Financing a business with a loan is common practice. Loans granted to a company by its shareholder are particularly valued. Legislators promote this form of lending, as evidenced by the introduction of an exemption from the tax on legal transactions.
Receiving a loan does not constitute income for the borrower, nor does it constitute a tax-deductible expense for the lender. These are not definitive expenses/benefits. However, the borrower's income will be the amount of the forgiven loan, and in the case of a CIT taxpayer, also the amount of the expired loan. Because a loan is a repayable benefit, its granting and repayment do not result in the payment of income tax.

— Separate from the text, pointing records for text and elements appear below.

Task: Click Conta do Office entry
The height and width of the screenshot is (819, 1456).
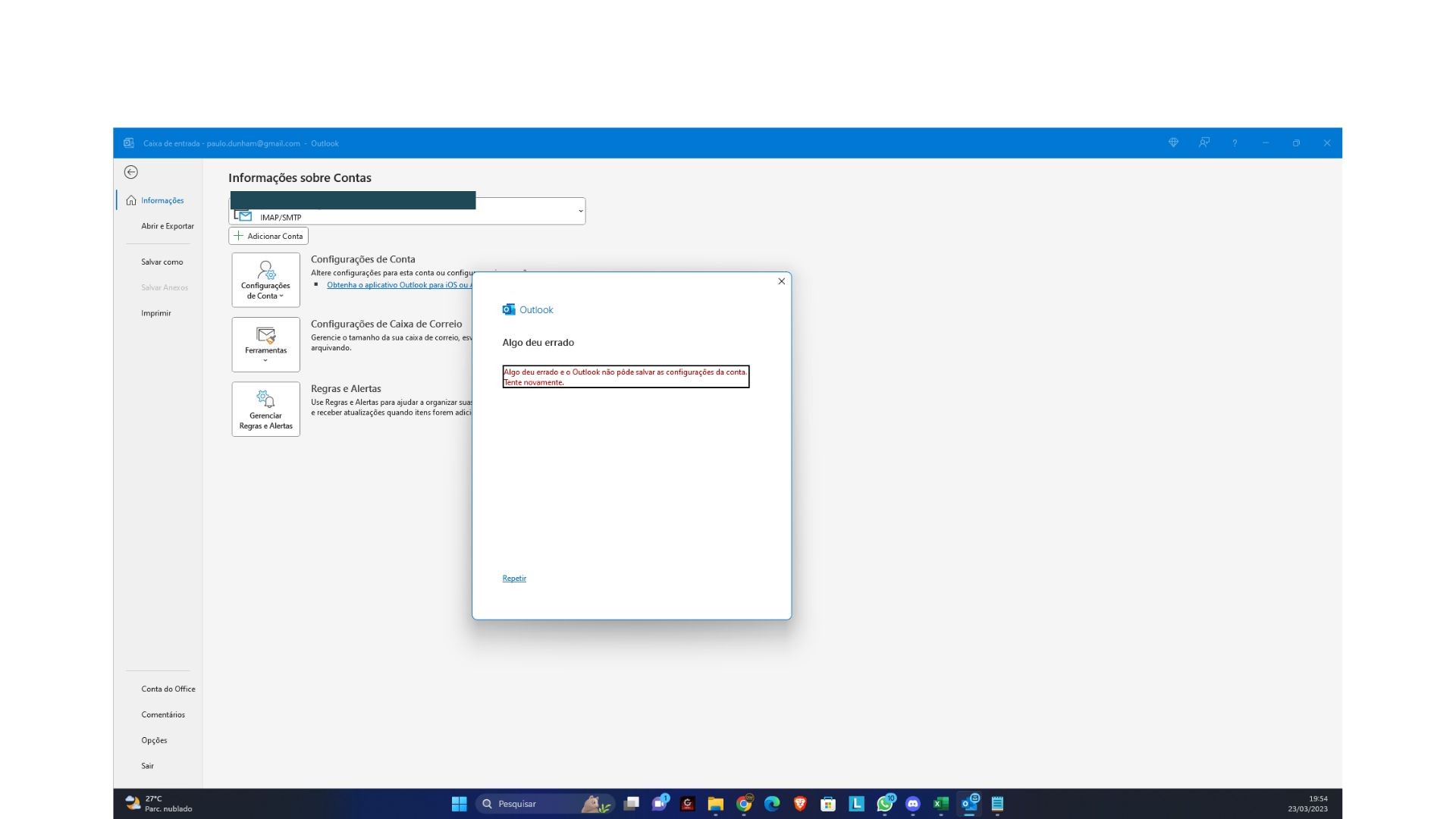Action: tap(168, 689)

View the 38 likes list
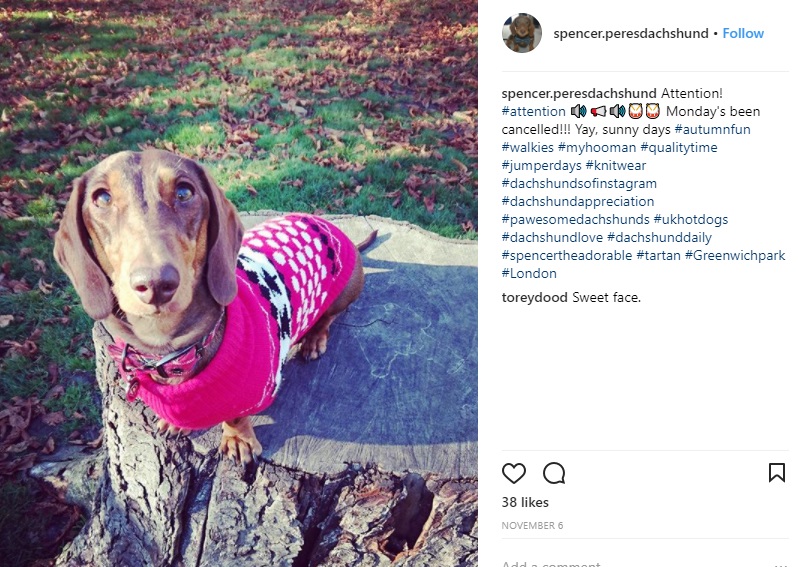pyautogui.click(x=525, y=502)
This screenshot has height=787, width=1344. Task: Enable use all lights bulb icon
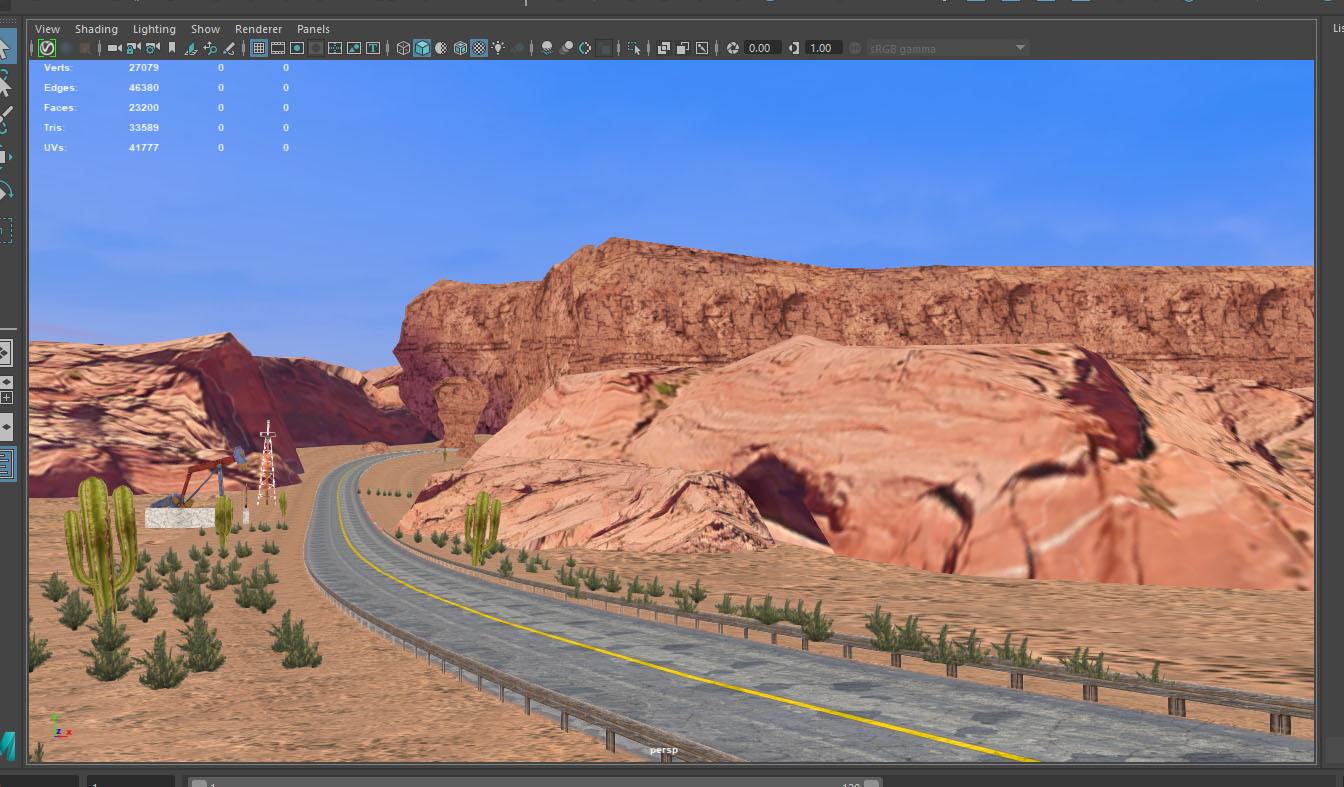[x=498, y=48]
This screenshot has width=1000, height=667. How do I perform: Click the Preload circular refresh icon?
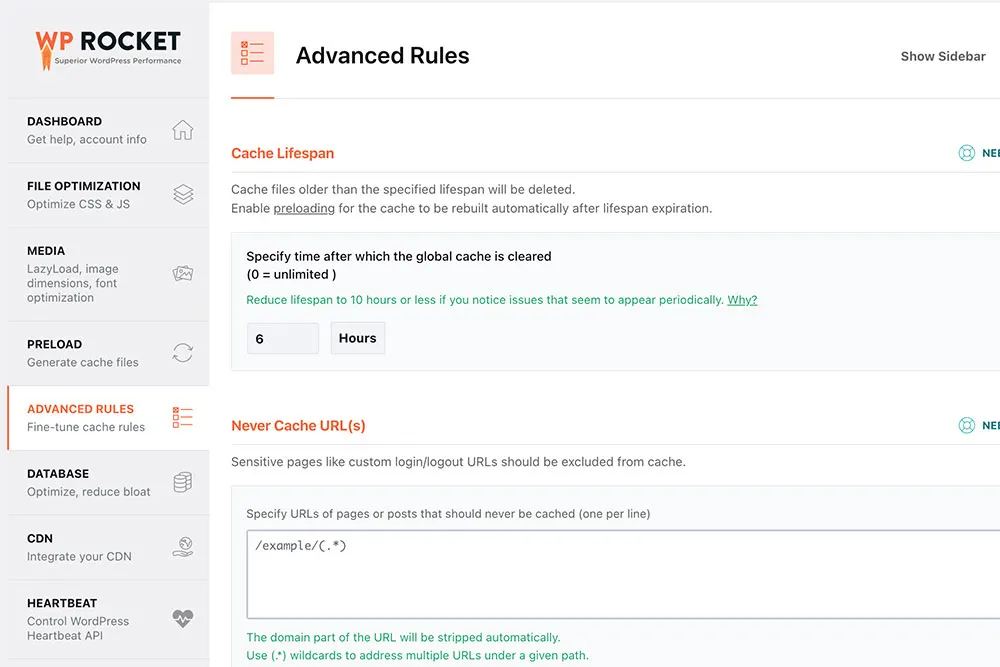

Interest on borrowed capital, which constitutes the lender's remuneration, is treated differently. While the Civil Code does not impose an obligation to charge interest on loans, interest-bearing loans are most common. This is particularly important when a shareholder grants a loan to a company. If the loan were interest-free, the company would receive a gratuitous benefit on which it would be required to pay income tax. Importantly, from the perspective of transfer pricing regulations, the shareholder and the company are related entities. Such entities should apply market prices in all transactions concluded between them. In such a case, it is not sufficient that the loan bears interest. It is crucial that the interest rate corresponds to market conditions.
Interest received by the lender for providing capital constitutes taxable income. However, interest paid will not always constitute a tax-deductible expense for the borrower. For this to be the case, the loan must meet the statutory definition of a tax-deductible expense. According to this definition, tax-deductible expenses are costs incurred to generate income from a source of income or to maintain or secure a source of income, excluding costs that have been enumerated as expenses by the legislature.
Therefore, if the loan was granted for business purposes and there is a causal relationship between the payment of interest and the creation, increase, or potential creation of income, then the interest may be considered a tax-deductible expense. However, it should be remembered that this only applies to interest paid. Unpaid or forgiven amounts will not constitute an expense. Tax laws also limit the amounts that can be considered a tax-deductible expense in the case of debt financing to PLN 3 million or the amount calculated according to the statutory formula, whichever is higher.
Sometimes, the lender requires third-party security for loan repayment. This may take the form of, for example, a bank guarantee or surety. Obligations are often secured by specialized entities – a bank guarantee is issued by a bank, while a non-profit guarantee fund can provide a surety. However, any entity, both legal and natural persons, can provide a surety. Often, a partner serves as a guarantor for a company's obligation. If the company defaults on its loan repayment obligation, the partner is liable for it with their personal assets. However, it is important to remember that a surety is a benefit provided by the guarantor to the debtor. Therefore, if the partner does not receive remuneration for the surety, the company will receive a gratuitous benefit that is taxable. However, if the agreement between the guarantor and the debtor provides for a fee-based surety, it is important to remember that the amount must reflect the market value. Transfer pricing regulations apply to a partner's guarantee for company obligations, as with a loan granted by the partner to the company.
This article is for informational purposes only and does not constitute legal advice.